Figure 8. Images TEM de (a) QR-A3 et (b) QR-α2 fonctionnalisés avec peu de protéines.

Après purification, les suspensions de QR-α2 (77 nM) et de QR-A3 (77 nM) sont mélangées pour former des mélanges complémentaires dont les concentrations en chacun des deux types de QR-protéine varie entre 64 nM et 13 nM (détails dans la partie expérimentale).

Les mélanges de QR sont incubés pendant au moins 24 heures avant d’être caractérisés par microscopie électronique (Figure 9). Contrairement aux vastes zones d’assemblages très marquées qui ressortent des mélanges de QR saturés en protéines, ces QR dont la densité en protéine greffées est plus modérée ont un comportement moins clair.

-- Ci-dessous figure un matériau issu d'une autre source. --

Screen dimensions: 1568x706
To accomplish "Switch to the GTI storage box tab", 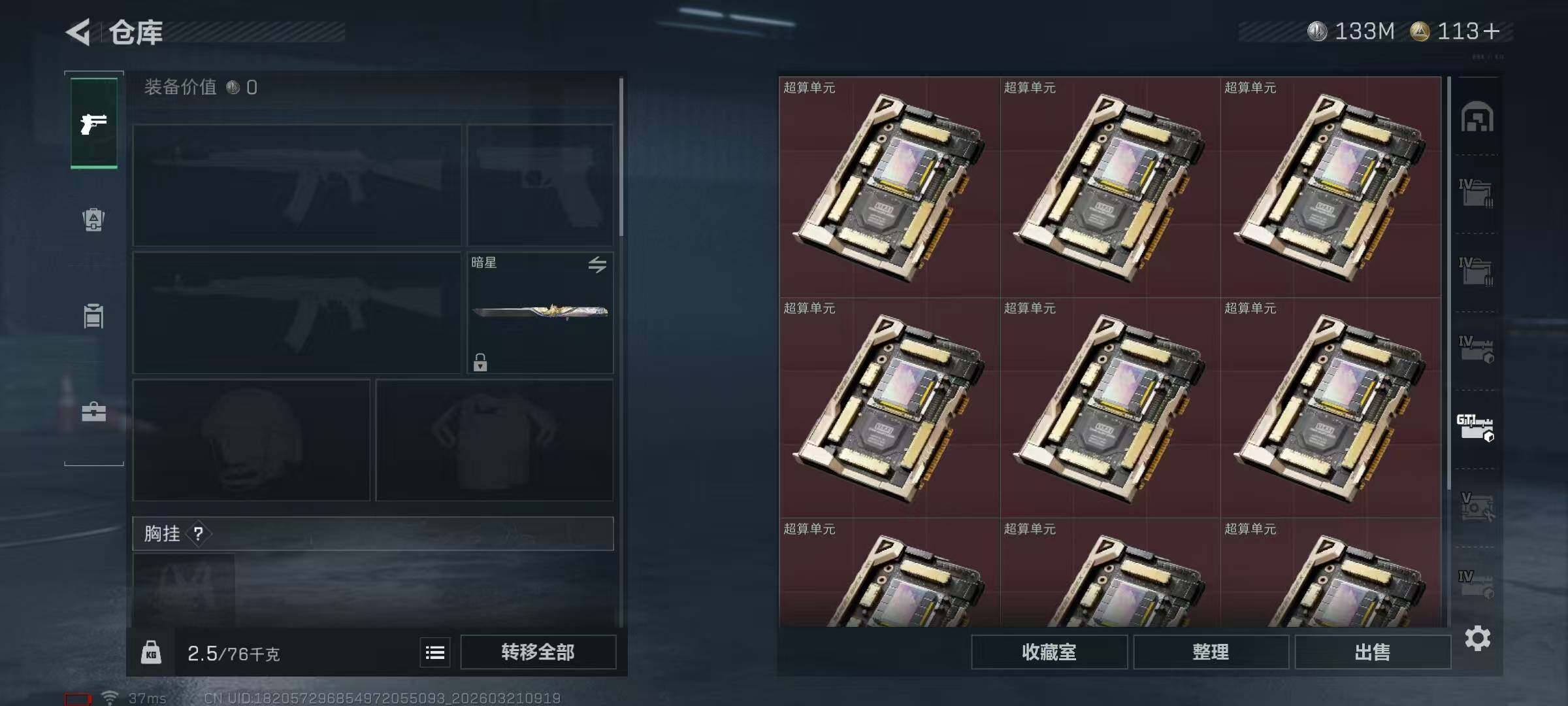I will point(1475,428).
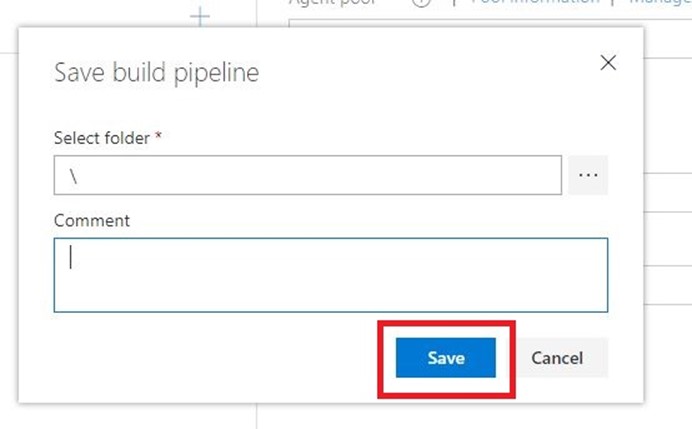This screenshot has height=429, width=692.
Task: Choose Cancel next to Save
Action: pyautogui.click(x=557, y=358)
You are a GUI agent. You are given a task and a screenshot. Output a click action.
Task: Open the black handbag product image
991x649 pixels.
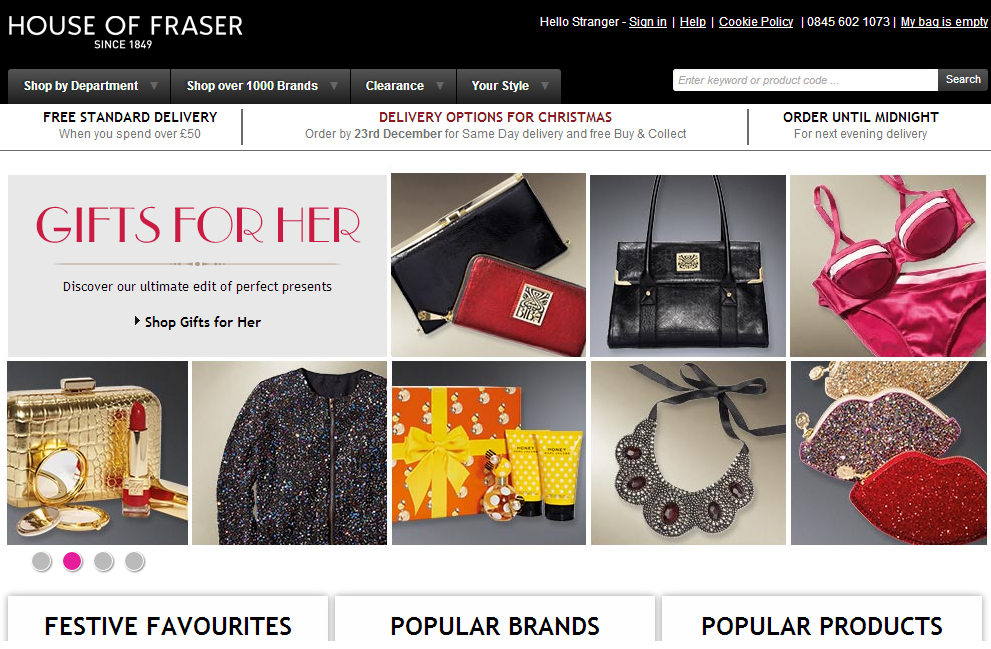[x=688, y=266]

Figure 9. Images TEM issues de l’observation du mélange de QR-α2 et de QR-A3 aux concentrations relatives 1:1 pour des QR fonctionnalisés avec une quantité réduite de protéines.

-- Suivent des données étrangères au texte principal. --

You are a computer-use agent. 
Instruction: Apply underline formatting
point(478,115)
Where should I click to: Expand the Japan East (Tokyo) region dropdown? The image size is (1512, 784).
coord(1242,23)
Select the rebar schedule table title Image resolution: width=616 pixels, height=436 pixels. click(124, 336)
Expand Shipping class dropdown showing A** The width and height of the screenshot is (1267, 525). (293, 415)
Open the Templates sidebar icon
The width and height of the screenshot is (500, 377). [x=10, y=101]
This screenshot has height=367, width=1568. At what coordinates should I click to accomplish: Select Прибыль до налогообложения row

Ici, le mélange équimolaire de QR-α2 et de QR-A3 ne semble pas initier l’auto-assemblage des nanobâtonnets. On retrouve, comme pour chaque autre mélange, des agrégats de taille limitée qui semblent résulter majoritairement d’interactions « pointe à pointe » comme observé dans le cas des deux populations séparées (Figure 8). Il est ainsi difficile de relier la présence de ces petites structures à l’auto-assemblage de QR induit par la reconnaissance entre α2 et A3. Le caractère mal défini de l’association QR—QR peut ici s’expliquer par un greffage de protéine trop limité. En effet, le ligand de départ assurant l’hydrophilie des nanobâtonnets est ici le C5PEG4, qui est un ligand tricystéine mais qui dispose également d’une chaîne alkyle à 11 atomes de carbone (dont la structure est détaillée dans le Tableau 1 du Chapitre II). Ce ligand forme une couche dense à la surface des QR

stabilisée par des interactions latérales attractives de type van der Waals, ce qui peut rendre plus difficile le greffage des protéines[7]. Ce phénomène est d’autant plus important que la quantité de protéines utilisée est ici plutôt faible (50 équivalents).

En conclusion, ces expériences ont démontré qu’il est possible, à partir de QR, de former des superstructures désordonnées pour lesquelles les images de microscopie ne permettent pas de faire apparaître des interdistances bien définies entre particules.